▶ _Required task_
Quote the passage in the forum thread below that begins at the words "As to how I" and ends after the words "lots of jetpacks...".

▶ _Given text_
◆ ◆ ◆ ◆ ◆ ◆ ◆
Codexes from previous Editions are IRRELEVANT.

Caps are lazy emphasis, not voice raising.


----------



## Stephen_Newman (Jul 14, 2009)

I am in the FW units to be allowed in games camp. So long as it is plain obvious they are not used in games that are not apocalypse. 

As to how I am normally allowed to use my Corsairs in a GW store. Firstly I am friendly with the manager and other staffers as well as most of the regulers. I am polite so I at least put out a good impression and as such others trust me not to treat. Secondly, regardless of my opponents skill, I always give my Imperial Armour 11 book to anyone who might want to play against me with at least a couple of hours before I play. This gives them time to read through my rules so they can tell what all my stuff dies well before we play.

Never had anyone refuse to play my Corsairs. Although that may be because I make crazy lists like an all deep strike list with lots of jetpacks...


----------



## VanquisherMBT (Apr 18, 2012)

Stephen_Newman said:


> all my stuff dies well before we play.


And people say FW can be OP, yours dies well before you even play


----------



## Sethis (Jun 4, 2009)
◆ ◆ ◆ ◆ ◆ ◆ ◆
Position data for words and items

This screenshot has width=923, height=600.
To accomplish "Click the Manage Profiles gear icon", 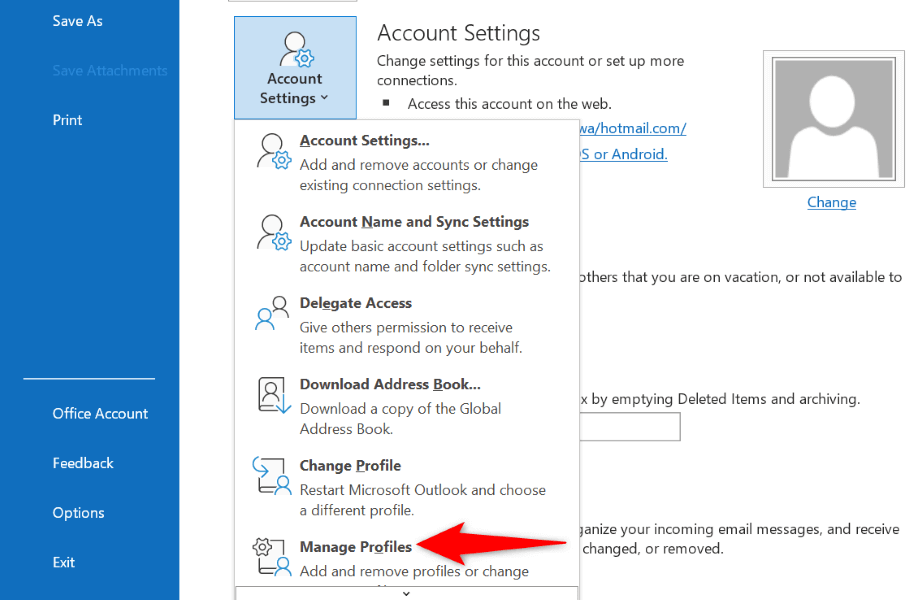I will [273, 556].
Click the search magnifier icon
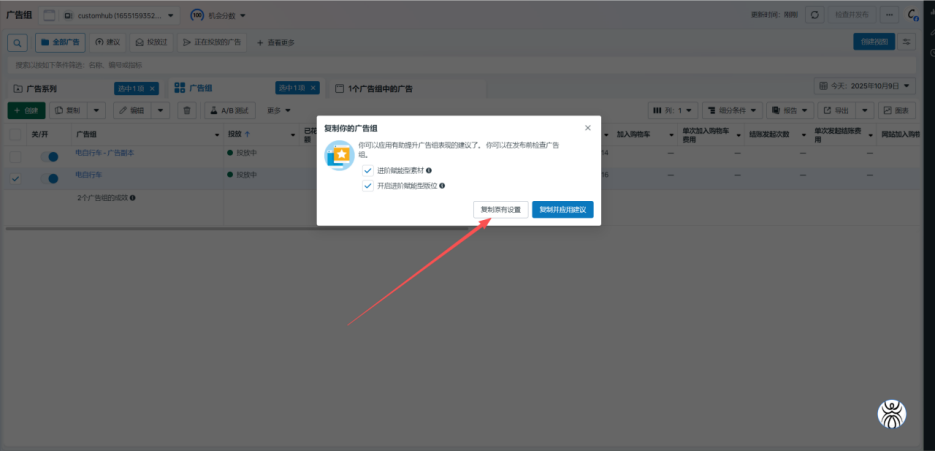 tap(17, 42)
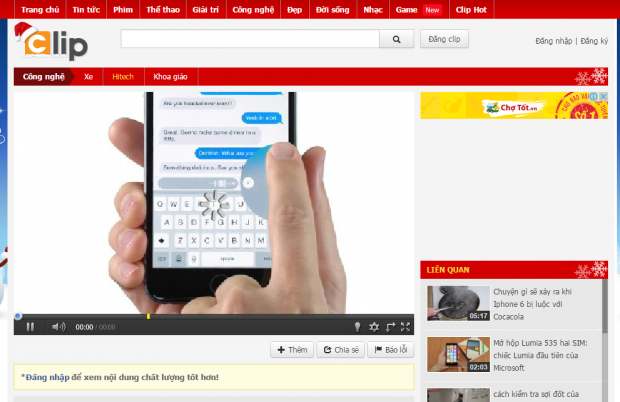The width and height of the screenshot is (620, 402).
Task: Enter fullscreen video mode
Action: click(x=406, y=326)
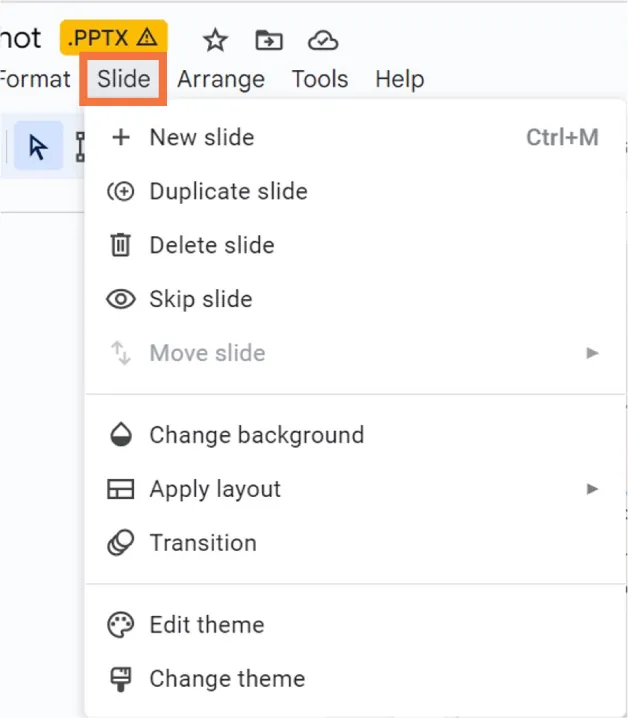
Task: Click the trash icon for Delete slide
Action: point(121,245)
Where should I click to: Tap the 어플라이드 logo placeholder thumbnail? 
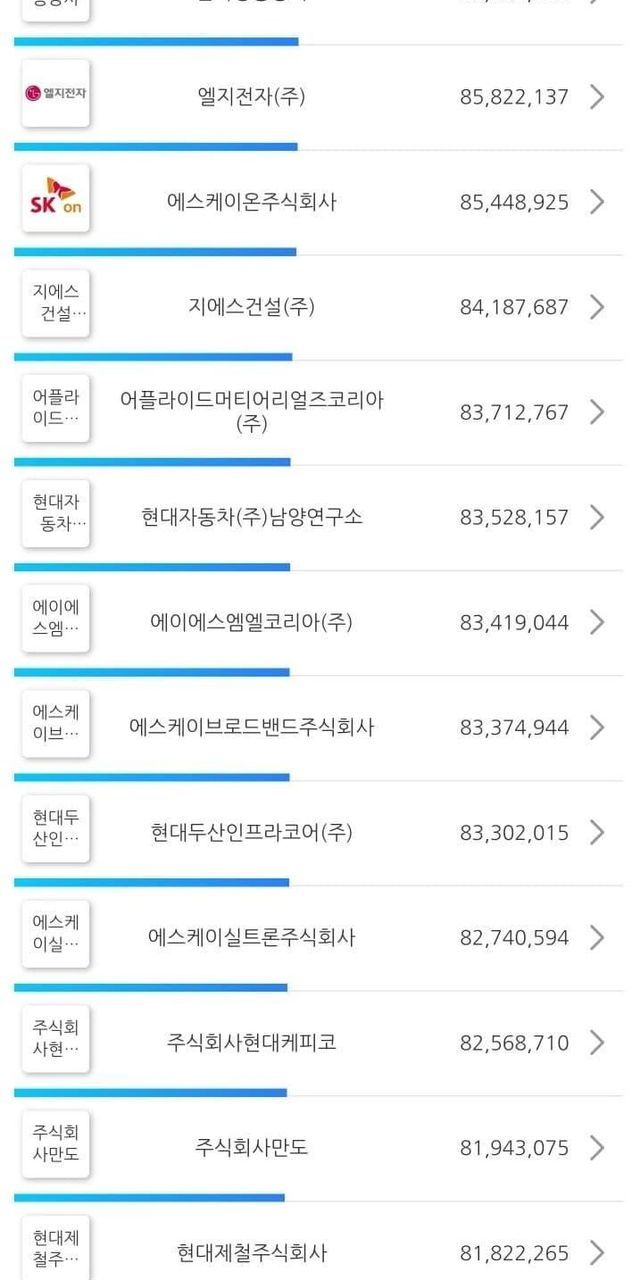56,409
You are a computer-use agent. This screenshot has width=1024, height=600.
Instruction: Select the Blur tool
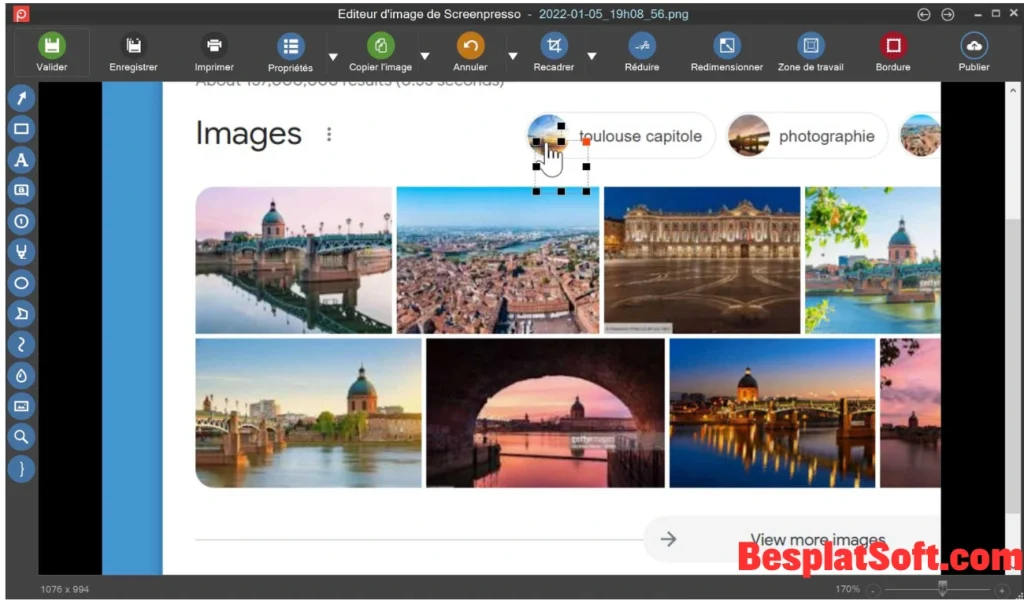click(21, 375)
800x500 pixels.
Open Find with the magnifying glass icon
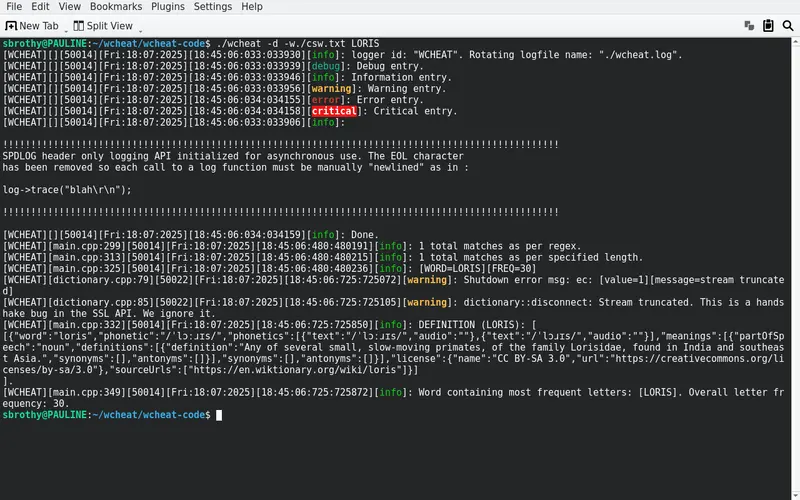(x=787, y=26)
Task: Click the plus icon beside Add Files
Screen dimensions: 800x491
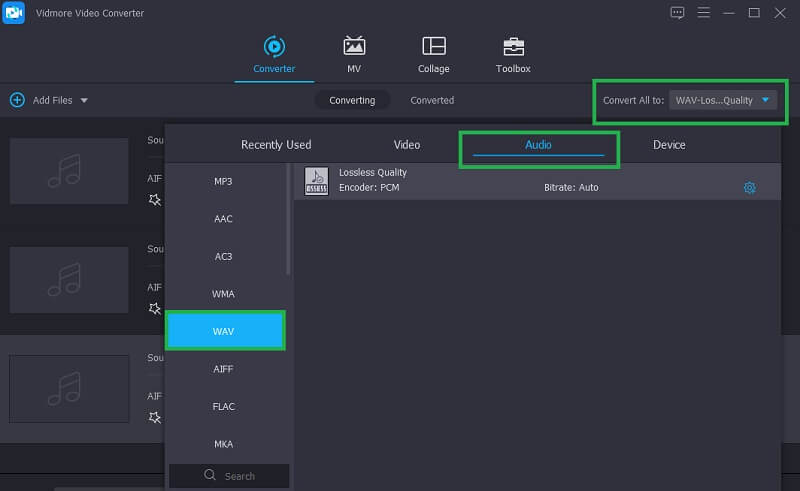Action: point(17,100)
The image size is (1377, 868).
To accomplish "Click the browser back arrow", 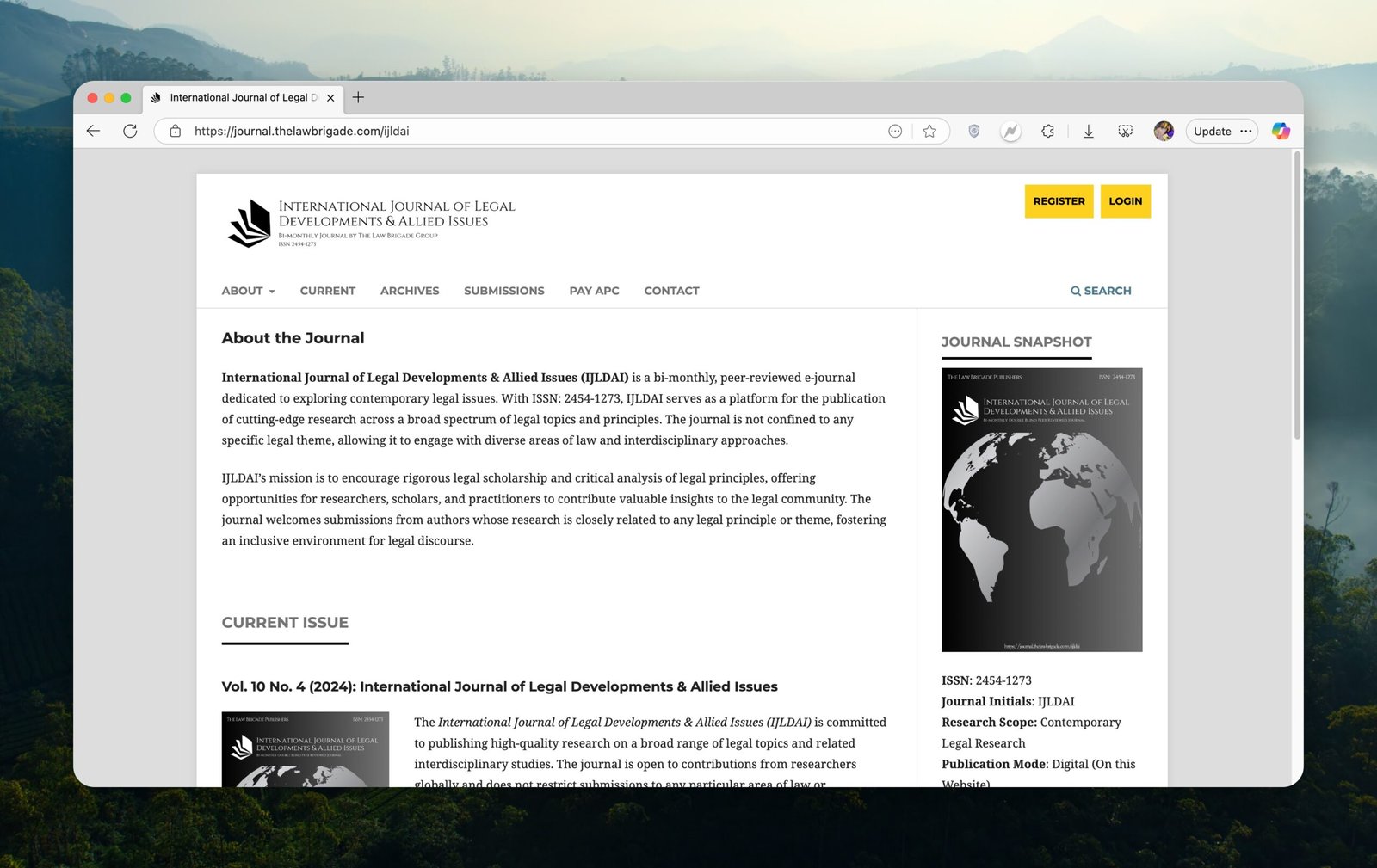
◆ ◆ ◆ ◆ ◆ ◆ ◆
▶ _Response to this task_
As to how I am normally allowed to use my Corsairs in a GW store. Firstly I am friendly with the manager and other staffers as well as most of the regulers. I am polite so I at least put out a good impression and as such others trust me not to treat. Secondly, regardless of my opponents skill, I always give my Imperial Armour 11 book to anyone who might want to play against me with at least a couple of hours before I play. This gives them time to read through my rules so they can tell what all my stuff dies well before we play.

Never had anyone refuse to play my Corsairs. Although that may be because I make crazy lists like an all deep strike list with lots of jetpacks...